Comment défi­nir le métier d’écrivain public plu­ra­liste et polymorphe ?

La pro­fes­sion d’écrivain public est intrin­sè­que­ment plu­rielle : plu­ra­li­té des pro­fils, des par­cours, des com­pé­tences, des moti­va­tions, et enfin, des pres­ta­tions. Pour ceux qui sou­haitent légi­ti­mer leur pra­tique par une for­ma­tion, l’enseignement dis­pen­sé dans le cadre de la licence pro­fes­sion­nelle « Conseil en écri­ture pro­fes­sion­nelle et pri­vée – Écrivain public » donne accès à un large éven­tail de com­pé­tences autour de l’écriture, entre­te­nant ain­si le poly­mor­phisme du métier. À noter que l’intitulé même de la licence donne déjà un sen­ti­ment d’abondance.

Mais en dépit de toutes leurs dif­fé­rences, les écri­vains publics ont un cer­tain nombre de points com­muns, un socle de com­pé­tences et de valeurs qui les ras­semble, que l’enquête métier réa­li­sée auprès d’écrivains publics diplô­més a net­te­ment fait appa­raître. Ce socle com­mun se mani­feste à tra­vers la notion de ser­vice – public ou pri­vé – et d’écriture de ser­vice. L’écrivain public n’écrit pas en son nom, il écrit avant tout pour autrui ; il loue ou prête sa plume.

Les élé­ments consti­tu­tifs du socle com­mun à l’ensemble de la pro­fes­sion, quelles que soient ses condi­tions d’exercice sont : les capa­ci­tés d’écoute et d’écriture, la recon­nais­sance de l’expertise et la cau­tion, tant pro­fes­sion­nelle que morale.

L’absence de régle­men­ta­tion du métier d’écrivain public est-​elle un handicap ?

Ce socle com­mun doit per­mettre l’émergence d’une pro­fes­sion recon­nue, même si elle n’est pas régle­men­tée. L’absence de régle­men­ta­tion ne consti­tue pas néces­sai­re­ment un han­di­cap si les pro­fes­sion­nels affichent un consen­sus sur les règles d’usage de leur exper­tise. L’autodiscipline rem­place alors la régle­men­ta­tion ins­ti­tu­tion­nelle pour four­nir aux clients, usa­gers et béné­fi­ciaires, la cau­tion pro­fes­sion­nelle et morale qu’ils attendent.
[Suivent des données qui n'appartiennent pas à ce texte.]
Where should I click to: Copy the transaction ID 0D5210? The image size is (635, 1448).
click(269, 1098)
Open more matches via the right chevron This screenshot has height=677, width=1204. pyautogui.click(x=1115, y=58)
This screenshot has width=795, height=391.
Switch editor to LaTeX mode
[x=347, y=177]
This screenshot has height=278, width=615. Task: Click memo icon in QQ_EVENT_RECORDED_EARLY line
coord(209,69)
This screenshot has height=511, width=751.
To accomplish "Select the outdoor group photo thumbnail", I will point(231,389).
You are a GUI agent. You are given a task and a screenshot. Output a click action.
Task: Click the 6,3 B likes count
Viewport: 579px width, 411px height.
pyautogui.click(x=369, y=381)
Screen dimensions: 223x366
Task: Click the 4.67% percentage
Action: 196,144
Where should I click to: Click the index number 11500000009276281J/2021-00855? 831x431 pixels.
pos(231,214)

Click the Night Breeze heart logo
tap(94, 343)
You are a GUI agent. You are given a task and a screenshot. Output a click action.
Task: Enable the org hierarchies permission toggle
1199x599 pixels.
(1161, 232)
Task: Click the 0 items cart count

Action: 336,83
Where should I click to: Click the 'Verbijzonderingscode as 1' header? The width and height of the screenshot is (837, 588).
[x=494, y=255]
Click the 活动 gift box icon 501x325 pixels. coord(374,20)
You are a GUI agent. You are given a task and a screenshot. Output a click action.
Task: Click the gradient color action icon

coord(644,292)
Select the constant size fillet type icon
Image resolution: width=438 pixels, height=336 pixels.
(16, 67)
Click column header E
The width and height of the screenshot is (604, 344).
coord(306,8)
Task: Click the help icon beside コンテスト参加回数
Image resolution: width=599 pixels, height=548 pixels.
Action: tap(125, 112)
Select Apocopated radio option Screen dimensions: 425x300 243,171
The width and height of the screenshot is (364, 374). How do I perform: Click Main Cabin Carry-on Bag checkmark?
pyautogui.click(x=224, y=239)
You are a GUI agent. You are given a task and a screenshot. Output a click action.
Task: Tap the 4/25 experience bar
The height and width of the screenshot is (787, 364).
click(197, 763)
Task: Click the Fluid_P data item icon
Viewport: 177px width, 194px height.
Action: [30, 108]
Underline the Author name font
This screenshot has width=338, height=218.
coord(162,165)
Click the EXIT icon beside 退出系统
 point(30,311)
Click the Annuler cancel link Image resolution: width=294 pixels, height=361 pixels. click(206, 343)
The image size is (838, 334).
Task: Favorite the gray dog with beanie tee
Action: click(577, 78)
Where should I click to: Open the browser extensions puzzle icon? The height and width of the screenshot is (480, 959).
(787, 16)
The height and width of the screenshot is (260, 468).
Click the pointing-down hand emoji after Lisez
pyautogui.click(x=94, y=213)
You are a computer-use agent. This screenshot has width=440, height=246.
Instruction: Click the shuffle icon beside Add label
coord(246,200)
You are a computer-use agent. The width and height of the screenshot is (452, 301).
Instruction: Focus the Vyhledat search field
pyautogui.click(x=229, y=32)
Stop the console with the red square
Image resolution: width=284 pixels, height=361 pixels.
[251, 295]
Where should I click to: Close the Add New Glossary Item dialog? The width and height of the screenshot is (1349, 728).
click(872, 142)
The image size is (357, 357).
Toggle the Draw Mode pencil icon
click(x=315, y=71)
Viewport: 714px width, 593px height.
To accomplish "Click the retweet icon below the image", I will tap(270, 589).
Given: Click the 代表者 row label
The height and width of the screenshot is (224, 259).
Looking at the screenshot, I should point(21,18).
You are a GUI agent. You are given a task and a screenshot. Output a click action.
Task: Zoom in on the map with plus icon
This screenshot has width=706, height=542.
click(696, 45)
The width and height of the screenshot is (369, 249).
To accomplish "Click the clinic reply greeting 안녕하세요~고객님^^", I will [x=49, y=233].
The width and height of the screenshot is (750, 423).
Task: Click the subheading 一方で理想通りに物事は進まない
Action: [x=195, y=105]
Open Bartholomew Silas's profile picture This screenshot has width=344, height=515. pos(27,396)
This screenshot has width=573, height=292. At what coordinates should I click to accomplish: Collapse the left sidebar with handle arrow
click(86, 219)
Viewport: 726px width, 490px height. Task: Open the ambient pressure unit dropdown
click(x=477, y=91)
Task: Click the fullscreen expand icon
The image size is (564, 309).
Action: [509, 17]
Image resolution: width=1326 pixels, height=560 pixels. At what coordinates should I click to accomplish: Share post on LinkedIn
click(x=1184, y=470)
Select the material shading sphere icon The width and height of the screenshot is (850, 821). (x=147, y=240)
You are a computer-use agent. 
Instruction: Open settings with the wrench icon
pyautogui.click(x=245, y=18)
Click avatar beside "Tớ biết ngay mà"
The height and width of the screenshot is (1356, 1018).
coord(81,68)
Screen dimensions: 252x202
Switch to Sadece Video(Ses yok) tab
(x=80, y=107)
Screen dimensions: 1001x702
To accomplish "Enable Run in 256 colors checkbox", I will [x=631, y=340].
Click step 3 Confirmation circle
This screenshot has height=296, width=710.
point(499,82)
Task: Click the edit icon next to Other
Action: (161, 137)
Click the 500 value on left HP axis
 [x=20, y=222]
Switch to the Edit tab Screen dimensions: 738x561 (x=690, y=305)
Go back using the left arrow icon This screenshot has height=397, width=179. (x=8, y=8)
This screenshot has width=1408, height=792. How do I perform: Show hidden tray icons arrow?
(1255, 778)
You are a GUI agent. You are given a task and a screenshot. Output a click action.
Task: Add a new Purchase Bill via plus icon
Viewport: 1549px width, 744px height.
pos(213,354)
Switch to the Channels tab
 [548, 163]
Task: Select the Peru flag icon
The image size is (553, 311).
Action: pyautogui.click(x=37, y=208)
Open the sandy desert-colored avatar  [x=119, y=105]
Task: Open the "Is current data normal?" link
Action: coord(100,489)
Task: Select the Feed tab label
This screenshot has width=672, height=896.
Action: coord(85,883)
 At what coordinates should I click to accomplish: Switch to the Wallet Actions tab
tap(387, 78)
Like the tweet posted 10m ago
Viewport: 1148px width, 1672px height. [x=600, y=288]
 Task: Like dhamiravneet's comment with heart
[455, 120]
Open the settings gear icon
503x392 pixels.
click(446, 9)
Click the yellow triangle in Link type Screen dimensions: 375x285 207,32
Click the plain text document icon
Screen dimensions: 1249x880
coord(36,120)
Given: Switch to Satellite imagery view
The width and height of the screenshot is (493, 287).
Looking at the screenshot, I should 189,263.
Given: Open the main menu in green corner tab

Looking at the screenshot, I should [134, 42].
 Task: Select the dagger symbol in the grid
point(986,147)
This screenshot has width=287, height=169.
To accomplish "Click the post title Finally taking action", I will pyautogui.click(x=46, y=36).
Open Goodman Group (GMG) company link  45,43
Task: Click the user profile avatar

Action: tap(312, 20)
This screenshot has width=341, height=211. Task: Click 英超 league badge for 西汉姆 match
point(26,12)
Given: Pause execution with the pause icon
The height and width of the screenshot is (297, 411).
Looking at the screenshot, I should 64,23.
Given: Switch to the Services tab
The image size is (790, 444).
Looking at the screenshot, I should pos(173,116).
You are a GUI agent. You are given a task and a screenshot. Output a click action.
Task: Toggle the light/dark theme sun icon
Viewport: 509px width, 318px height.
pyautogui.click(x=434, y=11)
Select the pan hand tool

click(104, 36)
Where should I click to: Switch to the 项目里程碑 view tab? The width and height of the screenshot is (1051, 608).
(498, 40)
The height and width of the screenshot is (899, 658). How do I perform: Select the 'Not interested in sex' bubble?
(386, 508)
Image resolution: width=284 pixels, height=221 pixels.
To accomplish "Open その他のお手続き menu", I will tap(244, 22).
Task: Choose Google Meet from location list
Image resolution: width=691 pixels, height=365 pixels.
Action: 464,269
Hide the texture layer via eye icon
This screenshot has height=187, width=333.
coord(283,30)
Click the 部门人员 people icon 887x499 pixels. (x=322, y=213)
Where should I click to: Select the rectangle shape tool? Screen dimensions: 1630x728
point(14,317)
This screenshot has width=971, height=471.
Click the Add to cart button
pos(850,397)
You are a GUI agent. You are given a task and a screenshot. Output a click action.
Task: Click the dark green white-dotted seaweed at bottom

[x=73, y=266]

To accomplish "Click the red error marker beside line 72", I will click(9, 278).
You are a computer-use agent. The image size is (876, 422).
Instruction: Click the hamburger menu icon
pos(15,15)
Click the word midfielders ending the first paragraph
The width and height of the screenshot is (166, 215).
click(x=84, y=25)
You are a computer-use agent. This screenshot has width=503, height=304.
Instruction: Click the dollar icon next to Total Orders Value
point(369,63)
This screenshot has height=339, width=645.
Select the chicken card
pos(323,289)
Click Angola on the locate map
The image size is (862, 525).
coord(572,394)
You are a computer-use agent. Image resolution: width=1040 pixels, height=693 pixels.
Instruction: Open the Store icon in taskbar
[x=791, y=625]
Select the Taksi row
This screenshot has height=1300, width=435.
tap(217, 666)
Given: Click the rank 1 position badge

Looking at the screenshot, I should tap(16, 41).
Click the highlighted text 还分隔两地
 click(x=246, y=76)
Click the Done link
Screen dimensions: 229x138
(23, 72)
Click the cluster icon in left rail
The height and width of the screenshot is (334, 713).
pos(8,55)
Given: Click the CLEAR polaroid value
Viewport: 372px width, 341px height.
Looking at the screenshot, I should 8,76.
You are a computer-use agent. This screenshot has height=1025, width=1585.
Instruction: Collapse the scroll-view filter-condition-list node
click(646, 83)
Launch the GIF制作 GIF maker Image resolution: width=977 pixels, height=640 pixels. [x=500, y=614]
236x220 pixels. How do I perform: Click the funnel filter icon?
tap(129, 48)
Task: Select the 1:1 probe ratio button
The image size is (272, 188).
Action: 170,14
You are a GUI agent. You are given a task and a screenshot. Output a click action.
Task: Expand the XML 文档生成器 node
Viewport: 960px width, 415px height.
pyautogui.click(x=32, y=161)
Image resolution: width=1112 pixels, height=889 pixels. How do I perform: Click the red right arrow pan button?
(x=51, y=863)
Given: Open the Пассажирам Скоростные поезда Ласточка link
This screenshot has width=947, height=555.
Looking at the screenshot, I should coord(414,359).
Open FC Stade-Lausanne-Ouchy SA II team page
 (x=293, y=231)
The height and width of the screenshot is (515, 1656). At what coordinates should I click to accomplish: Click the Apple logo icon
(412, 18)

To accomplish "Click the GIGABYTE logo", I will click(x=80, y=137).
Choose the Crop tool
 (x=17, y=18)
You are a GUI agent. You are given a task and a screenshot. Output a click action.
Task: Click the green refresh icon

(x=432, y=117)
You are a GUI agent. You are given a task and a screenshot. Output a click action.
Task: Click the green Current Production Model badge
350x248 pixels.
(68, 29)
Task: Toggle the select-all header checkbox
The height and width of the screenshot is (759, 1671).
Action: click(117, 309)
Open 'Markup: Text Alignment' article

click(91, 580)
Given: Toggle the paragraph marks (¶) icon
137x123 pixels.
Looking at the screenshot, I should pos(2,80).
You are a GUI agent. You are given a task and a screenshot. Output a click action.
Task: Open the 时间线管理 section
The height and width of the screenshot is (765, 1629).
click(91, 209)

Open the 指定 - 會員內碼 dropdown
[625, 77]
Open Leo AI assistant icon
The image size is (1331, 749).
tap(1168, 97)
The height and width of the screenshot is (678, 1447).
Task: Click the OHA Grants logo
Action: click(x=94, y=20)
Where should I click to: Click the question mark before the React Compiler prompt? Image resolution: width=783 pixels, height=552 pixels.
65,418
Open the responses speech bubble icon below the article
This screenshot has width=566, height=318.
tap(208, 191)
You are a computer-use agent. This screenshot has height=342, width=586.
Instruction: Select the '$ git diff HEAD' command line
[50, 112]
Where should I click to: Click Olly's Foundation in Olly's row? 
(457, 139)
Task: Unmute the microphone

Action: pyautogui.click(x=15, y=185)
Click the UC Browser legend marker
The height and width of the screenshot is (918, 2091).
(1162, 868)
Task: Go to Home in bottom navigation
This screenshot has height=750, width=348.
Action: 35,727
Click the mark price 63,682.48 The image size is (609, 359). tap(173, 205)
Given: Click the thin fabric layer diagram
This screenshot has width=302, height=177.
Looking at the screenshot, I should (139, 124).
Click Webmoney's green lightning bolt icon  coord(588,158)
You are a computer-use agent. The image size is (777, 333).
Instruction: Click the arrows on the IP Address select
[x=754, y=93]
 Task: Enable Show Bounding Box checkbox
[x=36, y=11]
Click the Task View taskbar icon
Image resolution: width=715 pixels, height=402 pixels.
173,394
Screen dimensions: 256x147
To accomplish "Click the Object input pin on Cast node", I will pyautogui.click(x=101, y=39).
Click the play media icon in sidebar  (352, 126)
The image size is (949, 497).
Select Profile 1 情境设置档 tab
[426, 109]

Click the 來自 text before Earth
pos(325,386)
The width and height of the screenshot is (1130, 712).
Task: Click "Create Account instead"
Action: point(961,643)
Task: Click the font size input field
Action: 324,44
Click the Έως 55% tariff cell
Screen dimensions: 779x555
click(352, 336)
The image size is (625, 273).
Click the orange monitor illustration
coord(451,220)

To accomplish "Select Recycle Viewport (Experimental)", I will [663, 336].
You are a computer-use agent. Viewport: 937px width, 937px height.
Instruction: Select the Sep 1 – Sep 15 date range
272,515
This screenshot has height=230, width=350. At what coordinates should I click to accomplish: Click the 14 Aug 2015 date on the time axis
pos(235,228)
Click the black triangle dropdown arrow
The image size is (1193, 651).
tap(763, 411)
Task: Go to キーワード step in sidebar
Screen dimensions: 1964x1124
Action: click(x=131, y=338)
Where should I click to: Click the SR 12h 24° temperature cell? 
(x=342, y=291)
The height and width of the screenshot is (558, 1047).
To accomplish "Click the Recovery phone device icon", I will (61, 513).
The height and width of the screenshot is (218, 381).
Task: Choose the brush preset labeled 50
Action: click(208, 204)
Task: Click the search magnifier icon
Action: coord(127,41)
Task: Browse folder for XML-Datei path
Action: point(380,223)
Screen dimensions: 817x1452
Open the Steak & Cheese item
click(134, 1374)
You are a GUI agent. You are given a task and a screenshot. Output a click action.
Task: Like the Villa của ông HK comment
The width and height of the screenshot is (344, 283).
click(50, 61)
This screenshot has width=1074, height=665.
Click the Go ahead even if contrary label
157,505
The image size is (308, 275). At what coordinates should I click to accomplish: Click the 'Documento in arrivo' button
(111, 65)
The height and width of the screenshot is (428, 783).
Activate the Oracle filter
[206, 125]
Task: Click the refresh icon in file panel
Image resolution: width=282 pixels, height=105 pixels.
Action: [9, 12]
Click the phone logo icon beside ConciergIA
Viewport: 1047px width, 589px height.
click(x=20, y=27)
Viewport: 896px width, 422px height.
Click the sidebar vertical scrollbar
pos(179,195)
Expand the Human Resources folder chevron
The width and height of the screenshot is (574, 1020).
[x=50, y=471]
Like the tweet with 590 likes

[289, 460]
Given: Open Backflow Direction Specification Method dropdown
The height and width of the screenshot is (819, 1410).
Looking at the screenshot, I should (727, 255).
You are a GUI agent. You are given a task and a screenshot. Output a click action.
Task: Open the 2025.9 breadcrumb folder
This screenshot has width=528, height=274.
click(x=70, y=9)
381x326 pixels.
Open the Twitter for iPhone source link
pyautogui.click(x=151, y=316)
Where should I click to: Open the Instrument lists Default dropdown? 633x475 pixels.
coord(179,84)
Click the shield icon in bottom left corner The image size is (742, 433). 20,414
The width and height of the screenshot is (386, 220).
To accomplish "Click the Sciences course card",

Elle apporte des garan­ties sur le res­pect d’un cer­tain nombre d’obligations de l’écrivain public à leur égard.

De l’utilité d’une charte ou d’un code de déon­to­lo­gie pour l’écrivain public, même diplô­mé d’État

C’est l’objet de la charte pro­fes­sion­nelle ou du code de déon­to­lo­gie qui vient ren­for­cer la confiance éta­blie dans un pre­mier temps grâce à la légi­ti­mi­té confé­rée par le diplôme ou la recon­nais­sance pro­fes­sion­nelle entre pairs. Ces chartes défendent aus­si les inté­rêts de leurs adhé­rents contre la concur­rence déloyale entre membres d’une même pro­fes­sion, elles fixent les règles du jeu.

Il existe déjà un cer­tain nombre de chartes dans notre pro­fes­sion, mais les règles d’éthique fixées par les réseaux ou les asso­cia­tions pro­fes­sion­nelles d’écrivains publics varient consi­dé­ra­ble­ment selon qu’elles s’appliquent au béné­vo­lat ou à l’exercice libéral.

La charte des écri­vains publics diplô­més de la licence pro­fes­sion­nelle de la Sorbonne Nouvelle Paris 3, membres de Plume et Buvard

Plume et Buvard regroupe des écri­vains publics dont les pra­tiques, à l’issue de la for­ma­tion en licence pro­fes­sion­nelle ou d’une vali­da­tion des acquis de l’expérience (VAE) sont, par défi­ni­tion, d’une extrême varié­té. L’association a voca­tion à fédé­rer ses membres au tra­vers d’une charte qui tien­drait compte de cette varié­té. L’analyse com­pa­rée des chartes exis­tantes, édi­tées par d’autres orga­ni­sa­tions pro­fes­sion­nelles, et cette réflexion sur le métier qui anime depuis plus de dix ans étu­diants et pro­fes­sion­nels diplô­més, ont per­mis à Plume et Buvard de pro­duire une charte professionnelle.

La charte pro­fes­sion­nelle Plume et Buvard est un outil de tra­vail pra­tique, cadre de réfé­rence pour l’exercice au quo­ti­dien du métier d’écrivain public. Elle donne des garan­ties aux usa­gers et clients d’avoir affaire à un pro­fes­sion­nel qua­li­fié. Avec l’objectif d’une pro­fes­sion­na­li­sa­tion et d’une future régle­men­ta­tion du métier, elle veut expri­mer aus­si une dimen­sion « fon­da­trice » du métier.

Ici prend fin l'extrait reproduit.